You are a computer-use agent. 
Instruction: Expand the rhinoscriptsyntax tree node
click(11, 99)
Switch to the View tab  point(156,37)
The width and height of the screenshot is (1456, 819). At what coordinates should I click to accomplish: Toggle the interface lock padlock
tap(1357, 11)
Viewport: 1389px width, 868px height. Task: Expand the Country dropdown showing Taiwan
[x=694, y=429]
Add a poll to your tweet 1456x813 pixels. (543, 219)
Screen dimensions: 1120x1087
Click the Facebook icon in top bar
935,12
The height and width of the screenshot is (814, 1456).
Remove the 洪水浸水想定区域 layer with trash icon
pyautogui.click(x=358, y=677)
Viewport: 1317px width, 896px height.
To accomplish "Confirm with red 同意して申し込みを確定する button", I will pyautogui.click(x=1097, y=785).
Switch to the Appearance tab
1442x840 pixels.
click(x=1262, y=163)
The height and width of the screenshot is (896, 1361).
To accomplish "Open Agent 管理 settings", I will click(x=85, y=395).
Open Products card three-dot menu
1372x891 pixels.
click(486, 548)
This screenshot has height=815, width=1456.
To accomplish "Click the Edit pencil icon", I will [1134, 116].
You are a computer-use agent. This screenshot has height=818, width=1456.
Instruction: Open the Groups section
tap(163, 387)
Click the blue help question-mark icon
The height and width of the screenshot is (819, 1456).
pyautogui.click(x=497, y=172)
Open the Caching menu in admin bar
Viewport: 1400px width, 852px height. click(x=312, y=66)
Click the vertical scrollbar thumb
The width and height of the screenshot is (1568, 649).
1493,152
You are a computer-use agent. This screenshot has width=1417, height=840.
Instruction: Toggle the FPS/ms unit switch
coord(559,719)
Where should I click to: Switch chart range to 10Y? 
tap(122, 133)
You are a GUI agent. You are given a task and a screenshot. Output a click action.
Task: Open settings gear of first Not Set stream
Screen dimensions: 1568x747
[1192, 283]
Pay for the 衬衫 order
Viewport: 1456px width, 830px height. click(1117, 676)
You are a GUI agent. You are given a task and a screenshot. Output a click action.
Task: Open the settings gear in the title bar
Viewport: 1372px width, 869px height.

════════

» **Directions**:
A word-for-word copy of the entries, from the first line through the line containing "Switch to the Appearance tab", is the whole answer.

» **Response**:
You are a computer-use agent. 
Instruction: Expand the rhinoscriptsyntax tree node
click(11, 99)
Switch to the View tab  point(156,37)
The width and height of the screenshot is (1456, 819). At what coordinates should I click to accomplish: Toggle the interface lock padlock
tap(1357, 11)
Viewport: 1389px width, 868px height. Task: Expand the Country dropdown showing Taiwan
[x=694, y=429]
Add a poll to your tweet 1456x813 pixels. (543, 219)
Screen dimensions: 1120x1087
Click the Facebook icon in top bar
935,12
The height and width of the screenshot is (814, 1456).
Remove the 洪水浸水想定区域 layer with trash icon
pyautogui.click(x=358, y=677)
Viewport: 1317px width, 896px height.
To accomplish "Confirm with red 同意して申し込みを確定する button", I will pyautogui.click(x=1097, y=785).
Switch to the Appearance tab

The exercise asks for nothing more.